Monday, August 27, 2018

How is censorship good or bad in the book?

The reasoning behind the censorship in Farenheit 451 is best captured in a conversation between Beatty and Montag at the end of Chapter 1. This narrative by Beatty explains why they have limited citizens' access to information:

If you don't want a house built, hide the nails and wood. If you don't want a man unhappy politically, don't give him two sides to a question to worry him; give him one. Better yet, give him none. Let him forget there is such a thing as war. Peace, Montag. Cram [people] full of non-combustible data . . . Then they'll feel they're thinking. And they'll be happy . . . Don't give them slippery stuff like philosophy or sociology to tie things up with. That way lies melancholy.

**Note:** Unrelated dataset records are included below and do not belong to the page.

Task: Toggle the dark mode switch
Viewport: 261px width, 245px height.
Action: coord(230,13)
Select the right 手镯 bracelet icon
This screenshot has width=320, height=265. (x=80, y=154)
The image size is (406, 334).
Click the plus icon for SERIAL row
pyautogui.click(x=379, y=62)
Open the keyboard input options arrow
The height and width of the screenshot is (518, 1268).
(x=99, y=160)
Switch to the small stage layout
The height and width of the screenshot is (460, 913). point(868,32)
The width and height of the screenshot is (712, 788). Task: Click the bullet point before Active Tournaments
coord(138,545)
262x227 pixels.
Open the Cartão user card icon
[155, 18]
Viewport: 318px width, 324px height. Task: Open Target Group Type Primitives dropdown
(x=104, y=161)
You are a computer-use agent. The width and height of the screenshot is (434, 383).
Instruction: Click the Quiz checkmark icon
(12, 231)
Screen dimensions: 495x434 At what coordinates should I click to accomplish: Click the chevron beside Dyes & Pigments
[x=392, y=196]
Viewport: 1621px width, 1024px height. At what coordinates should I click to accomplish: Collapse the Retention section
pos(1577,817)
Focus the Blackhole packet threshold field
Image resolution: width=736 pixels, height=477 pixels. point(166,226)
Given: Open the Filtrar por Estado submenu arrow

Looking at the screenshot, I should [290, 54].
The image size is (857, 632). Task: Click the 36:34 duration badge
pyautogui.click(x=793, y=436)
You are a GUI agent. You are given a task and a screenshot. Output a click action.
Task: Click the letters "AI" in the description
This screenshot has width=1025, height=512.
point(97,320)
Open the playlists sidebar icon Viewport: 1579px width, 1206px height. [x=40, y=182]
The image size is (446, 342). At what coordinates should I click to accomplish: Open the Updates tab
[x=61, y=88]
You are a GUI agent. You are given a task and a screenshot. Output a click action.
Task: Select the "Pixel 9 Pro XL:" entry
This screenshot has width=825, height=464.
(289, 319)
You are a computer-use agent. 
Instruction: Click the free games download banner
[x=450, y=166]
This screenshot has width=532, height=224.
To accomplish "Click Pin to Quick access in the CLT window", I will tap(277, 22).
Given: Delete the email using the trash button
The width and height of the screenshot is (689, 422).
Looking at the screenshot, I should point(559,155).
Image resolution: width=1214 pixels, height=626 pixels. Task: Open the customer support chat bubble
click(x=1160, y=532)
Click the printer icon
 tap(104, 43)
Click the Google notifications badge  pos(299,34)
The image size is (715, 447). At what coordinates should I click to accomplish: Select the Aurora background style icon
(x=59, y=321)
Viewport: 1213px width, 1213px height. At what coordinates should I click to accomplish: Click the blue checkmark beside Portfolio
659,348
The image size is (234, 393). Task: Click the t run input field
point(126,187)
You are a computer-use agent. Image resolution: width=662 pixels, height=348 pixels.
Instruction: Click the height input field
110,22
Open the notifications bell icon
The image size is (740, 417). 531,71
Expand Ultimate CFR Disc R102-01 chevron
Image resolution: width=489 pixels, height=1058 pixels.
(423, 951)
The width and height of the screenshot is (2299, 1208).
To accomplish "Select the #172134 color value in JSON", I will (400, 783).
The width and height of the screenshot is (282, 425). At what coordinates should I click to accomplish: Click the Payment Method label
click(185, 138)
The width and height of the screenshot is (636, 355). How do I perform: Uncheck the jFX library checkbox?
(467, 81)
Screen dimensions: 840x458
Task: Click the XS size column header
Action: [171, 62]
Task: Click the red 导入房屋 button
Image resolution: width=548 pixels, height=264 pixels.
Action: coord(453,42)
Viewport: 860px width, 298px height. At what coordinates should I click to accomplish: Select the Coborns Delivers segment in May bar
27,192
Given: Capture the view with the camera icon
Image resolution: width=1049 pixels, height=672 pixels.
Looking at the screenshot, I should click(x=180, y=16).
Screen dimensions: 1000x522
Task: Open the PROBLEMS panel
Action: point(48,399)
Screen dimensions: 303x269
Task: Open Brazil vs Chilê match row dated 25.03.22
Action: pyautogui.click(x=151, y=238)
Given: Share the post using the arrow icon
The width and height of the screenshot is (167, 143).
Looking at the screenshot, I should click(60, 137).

Beatty explains here that they keep their citizens "happy" by eliminating their access to anything painful, anything debatable, anything worth thinking about. Instead, they present history in a way that suits the government and that makes everyone feel comfortable with it and about themselves. Controversial ideas? Gone. Literature that some find offensive? Eliminated. History that was unflattering to the government? Changed.
Instead, the citizens are fed a steady stream of false reality and vapid programs to entertain them. There is no depth of thought, which Clarisse notices early in the book and before she disappears. (People who challenge the government's peaceful existence are simply eliminated, too.)
This shows how dangerous censorship can be. Who determines truth? Who writes history? Who decides which facts and books people have access to? Censorship takes away the ability of people to read, think, and change things for themselves by eventually masquerading lies and proclaiming those as the truth.